Return of the Hippie Shirt - Gerald Locklin [1993]
Just read this brief tale today, a 20-year-later sequel to The Hippie Shirt. In that original story, Robert MacGregor, a 35 year old actuary, is befriended by a hitchhiking hippie who literally gives him the shirt off his back - which leads to the comic, if dramatic, dissolution of Bob's life as lived then.
In this sequel, Bob is hitchhiking across America having spent the last 20 years hanging out in the summer with the Ojibuitske Eskimos and wintering with the Oaxicoatle Indians of the Andes. His reason? Because they wore similar shirts. At least that's what he tells the two cops he meets whilst hitchhiking again all these years later, and who want to beat him up - like two decades ago - but are scared off when Bob convinces them they are being observed by satellites. It's the best moment in this sweet revisit.

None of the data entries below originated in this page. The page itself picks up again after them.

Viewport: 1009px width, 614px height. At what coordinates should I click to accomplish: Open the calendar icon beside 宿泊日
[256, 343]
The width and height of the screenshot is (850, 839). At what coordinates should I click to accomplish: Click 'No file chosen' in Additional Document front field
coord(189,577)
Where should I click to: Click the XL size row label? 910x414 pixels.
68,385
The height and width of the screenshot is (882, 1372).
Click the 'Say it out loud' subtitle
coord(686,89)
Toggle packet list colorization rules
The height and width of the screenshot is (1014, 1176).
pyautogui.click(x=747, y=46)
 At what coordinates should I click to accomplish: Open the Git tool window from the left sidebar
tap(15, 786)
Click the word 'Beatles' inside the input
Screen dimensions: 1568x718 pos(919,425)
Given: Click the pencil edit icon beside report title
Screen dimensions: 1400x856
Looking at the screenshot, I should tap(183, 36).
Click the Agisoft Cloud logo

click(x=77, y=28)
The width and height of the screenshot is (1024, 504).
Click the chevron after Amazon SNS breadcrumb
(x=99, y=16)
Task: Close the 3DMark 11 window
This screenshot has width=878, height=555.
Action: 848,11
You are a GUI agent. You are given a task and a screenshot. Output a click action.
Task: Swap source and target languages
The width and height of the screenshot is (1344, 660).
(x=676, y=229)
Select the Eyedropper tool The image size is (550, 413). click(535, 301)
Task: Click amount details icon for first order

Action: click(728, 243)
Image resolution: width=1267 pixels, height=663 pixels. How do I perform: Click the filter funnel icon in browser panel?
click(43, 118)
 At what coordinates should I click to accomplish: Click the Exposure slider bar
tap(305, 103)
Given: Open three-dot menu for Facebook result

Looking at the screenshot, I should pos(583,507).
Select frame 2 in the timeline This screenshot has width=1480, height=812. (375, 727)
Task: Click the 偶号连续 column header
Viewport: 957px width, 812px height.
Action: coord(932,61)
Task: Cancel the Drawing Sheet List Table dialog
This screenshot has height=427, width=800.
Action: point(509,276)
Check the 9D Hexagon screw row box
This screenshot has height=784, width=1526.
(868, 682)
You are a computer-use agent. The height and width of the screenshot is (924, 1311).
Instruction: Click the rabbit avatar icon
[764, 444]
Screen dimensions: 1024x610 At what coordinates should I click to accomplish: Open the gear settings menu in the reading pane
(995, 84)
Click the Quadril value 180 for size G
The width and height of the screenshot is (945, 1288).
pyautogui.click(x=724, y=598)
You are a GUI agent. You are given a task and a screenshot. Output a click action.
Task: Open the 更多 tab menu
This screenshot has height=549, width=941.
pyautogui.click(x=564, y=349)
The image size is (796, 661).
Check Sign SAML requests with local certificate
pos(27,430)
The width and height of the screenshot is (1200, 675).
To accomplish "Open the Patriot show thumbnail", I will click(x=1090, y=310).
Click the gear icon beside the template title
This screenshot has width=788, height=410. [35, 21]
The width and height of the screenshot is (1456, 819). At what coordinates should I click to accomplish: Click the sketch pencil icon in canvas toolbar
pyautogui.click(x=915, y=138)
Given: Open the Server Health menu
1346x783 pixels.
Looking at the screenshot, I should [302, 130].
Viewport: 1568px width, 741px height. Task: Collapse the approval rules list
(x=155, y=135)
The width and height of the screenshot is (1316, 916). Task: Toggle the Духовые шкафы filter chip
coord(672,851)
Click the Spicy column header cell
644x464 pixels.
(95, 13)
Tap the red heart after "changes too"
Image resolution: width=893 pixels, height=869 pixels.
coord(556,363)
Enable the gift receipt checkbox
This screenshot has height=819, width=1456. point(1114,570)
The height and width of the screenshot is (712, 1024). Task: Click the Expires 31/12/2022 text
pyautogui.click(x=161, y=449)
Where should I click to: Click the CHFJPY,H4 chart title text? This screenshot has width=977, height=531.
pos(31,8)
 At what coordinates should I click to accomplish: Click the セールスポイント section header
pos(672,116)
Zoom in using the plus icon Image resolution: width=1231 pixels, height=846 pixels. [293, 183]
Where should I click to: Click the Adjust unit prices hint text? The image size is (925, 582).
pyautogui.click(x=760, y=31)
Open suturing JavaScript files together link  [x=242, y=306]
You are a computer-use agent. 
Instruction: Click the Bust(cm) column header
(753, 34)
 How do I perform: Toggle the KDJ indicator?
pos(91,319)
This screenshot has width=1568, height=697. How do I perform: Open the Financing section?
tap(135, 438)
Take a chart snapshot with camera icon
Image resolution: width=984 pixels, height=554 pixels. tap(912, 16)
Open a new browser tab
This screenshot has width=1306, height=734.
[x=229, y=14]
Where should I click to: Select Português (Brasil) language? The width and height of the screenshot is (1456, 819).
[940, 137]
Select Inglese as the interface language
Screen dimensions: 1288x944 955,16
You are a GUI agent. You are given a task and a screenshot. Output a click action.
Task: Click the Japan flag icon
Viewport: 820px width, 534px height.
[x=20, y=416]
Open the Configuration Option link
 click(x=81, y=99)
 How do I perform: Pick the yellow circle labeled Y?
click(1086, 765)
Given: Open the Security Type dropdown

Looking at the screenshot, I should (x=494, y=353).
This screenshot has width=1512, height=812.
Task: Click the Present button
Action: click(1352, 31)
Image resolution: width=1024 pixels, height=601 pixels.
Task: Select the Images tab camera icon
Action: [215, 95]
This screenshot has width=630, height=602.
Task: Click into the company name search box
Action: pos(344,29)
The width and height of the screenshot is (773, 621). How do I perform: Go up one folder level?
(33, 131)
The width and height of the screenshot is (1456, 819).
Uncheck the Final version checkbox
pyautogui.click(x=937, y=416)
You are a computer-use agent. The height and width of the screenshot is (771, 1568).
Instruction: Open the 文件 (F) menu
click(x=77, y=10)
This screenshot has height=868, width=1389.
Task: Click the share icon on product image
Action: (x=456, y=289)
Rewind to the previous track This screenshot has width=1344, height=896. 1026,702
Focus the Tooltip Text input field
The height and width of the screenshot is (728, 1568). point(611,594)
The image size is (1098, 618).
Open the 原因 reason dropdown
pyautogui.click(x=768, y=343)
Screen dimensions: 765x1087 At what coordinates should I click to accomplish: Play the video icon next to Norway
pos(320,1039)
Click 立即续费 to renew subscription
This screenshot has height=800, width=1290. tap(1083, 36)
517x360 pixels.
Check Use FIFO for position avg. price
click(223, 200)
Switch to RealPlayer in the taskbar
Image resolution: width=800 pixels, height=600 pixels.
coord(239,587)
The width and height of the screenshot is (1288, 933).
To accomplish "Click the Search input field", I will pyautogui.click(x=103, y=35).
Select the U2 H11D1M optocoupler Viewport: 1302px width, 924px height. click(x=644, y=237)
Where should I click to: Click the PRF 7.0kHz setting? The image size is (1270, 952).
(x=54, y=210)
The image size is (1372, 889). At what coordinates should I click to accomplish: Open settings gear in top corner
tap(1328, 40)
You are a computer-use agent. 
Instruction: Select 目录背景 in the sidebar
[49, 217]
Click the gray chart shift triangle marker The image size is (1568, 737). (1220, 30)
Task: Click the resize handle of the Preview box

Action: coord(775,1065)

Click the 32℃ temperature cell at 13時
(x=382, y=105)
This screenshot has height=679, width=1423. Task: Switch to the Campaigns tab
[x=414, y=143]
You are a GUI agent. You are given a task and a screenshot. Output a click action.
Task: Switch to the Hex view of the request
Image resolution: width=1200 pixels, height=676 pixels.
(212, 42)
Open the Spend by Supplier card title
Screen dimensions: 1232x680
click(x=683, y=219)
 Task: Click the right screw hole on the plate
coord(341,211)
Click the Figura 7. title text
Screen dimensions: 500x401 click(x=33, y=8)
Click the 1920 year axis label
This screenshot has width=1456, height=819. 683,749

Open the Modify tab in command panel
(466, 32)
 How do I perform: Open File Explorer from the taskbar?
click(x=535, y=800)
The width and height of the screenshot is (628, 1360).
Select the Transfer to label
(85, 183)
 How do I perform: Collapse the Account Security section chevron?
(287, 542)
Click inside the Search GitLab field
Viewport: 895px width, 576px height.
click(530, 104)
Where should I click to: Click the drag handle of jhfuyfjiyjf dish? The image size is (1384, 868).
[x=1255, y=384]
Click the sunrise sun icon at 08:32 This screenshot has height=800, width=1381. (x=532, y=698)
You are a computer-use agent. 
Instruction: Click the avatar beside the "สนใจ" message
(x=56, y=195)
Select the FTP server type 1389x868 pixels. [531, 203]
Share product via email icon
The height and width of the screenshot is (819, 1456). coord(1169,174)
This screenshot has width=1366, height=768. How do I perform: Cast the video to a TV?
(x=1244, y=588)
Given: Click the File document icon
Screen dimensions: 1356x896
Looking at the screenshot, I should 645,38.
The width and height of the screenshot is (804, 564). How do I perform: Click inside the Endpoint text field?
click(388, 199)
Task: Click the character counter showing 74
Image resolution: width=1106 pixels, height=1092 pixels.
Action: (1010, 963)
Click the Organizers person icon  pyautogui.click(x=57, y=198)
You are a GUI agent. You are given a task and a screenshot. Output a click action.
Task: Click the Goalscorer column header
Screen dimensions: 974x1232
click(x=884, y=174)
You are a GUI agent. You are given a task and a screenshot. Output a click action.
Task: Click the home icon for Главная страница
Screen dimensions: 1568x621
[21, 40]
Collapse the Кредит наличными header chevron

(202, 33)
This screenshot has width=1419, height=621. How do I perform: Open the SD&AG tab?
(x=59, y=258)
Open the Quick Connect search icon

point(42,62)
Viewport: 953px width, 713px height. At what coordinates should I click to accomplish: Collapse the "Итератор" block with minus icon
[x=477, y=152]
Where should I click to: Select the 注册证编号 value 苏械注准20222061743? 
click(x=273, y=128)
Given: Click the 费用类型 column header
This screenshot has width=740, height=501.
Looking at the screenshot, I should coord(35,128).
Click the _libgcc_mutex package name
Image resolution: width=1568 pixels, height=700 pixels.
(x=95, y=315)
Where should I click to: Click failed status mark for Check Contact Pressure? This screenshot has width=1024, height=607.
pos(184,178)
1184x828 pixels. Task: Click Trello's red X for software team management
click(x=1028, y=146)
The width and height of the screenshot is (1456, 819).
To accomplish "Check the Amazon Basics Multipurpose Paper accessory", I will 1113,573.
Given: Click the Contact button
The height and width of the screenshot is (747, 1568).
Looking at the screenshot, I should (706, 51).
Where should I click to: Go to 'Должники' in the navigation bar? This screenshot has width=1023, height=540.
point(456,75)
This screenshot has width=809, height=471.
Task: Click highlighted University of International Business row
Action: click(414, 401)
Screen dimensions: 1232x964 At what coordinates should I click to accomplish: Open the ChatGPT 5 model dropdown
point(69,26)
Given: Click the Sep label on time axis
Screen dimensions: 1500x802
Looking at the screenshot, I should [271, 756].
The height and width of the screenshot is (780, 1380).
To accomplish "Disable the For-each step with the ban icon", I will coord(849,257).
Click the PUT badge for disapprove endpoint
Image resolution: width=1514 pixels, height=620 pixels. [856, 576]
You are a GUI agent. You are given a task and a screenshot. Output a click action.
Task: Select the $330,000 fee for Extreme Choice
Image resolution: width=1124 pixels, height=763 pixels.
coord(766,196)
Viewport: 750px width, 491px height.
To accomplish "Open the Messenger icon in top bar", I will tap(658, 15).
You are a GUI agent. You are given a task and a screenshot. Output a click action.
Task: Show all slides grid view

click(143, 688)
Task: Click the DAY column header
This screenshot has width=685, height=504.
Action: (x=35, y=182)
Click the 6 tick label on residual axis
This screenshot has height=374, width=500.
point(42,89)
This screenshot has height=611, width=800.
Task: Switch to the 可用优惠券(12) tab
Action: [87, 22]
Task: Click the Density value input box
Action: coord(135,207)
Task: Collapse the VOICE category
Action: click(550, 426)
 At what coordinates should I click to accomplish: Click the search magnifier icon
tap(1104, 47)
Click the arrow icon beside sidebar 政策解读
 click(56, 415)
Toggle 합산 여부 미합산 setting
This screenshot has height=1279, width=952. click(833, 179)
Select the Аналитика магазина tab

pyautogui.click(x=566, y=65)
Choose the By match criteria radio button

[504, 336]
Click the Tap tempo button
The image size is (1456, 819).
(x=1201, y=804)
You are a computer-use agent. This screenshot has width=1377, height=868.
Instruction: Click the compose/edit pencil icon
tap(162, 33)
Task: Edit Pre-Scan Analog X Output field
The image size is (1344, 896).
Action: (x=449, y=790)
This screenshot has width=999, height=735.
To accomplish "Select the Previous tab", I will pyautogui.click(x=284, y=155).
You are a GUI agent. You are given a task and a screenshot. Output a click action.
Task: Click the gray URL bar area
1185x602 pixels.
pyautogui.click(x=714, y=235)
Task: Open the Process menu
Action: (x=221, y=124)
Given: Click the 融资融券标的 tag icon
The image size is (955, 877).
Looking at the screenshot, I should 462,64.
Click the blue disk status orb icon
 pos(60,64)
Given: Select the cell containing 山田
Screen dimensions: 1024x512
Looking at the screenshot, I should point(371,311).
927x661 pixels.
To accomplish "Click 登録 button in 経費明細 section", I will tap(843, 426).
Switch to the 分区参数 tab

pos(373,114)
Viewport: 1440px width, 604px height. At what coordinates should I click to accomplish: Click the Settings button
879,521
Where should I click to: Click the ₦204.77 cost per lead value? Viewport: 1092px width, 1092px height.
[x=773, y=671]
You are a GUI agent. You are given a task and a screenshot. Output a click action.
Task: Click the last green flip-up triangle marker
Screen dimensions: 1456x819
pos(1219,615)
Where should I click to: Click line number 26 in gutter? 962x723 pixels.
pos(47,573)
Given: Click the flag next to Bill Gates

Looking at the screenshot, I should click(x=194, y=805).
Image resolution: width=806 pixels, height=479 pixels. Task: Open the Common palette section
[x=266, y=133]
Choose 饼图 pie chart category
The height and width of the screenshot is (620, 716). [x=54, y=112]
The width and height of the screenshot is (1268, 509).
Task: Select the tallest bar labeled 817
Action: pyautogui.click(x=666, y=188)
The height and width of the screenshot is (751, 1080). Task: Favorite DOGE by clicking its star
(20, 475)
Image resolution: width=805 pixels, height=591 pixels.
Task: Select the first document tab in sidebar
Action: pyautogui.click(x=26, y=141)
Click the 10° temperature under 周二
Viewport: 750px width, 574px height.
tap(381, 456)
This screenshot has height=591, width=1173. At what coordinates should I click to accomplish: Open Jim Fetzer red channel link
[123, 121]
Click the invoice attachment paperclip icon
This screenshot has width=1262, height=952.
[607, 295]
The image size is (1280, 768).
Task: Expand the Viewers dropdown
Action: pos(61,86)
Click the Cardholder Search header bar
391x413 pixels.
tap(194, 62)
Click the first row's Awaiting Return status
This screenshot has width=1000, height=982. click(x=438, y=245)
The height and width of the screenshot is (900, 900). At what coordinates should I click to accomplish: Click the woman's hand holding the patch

Locklin is a fine poet in the great Bukowski tradition and I have always enjoyed reading his work. I've also used it in my teaching: I had the wonderful my son wants to ride the chairlift printed in a book I wrote on teaching and examining poetry, and I have used his poems as stimulus for narrative transformations - he is such a superb storyteller, usually witty but so often punching the reader with the shock of sudden truths. Here's an example from his book The Firebird Poems
a tyrant for our times
it's in his novel ham on rye now,
but i remember bukowski telling
a long time ago
how his father used to beat him,
and when he'd turn to his mother for help,
she would intone, "the father is always right."
i liked the way it sounded
and so, even though i don't beat my kids,
i do like to tell them
"the father is always right."
they tell me to get fucked.
I love this poem! Might have to read some more. Wish I could share it with yr11 but unfortunately I can't.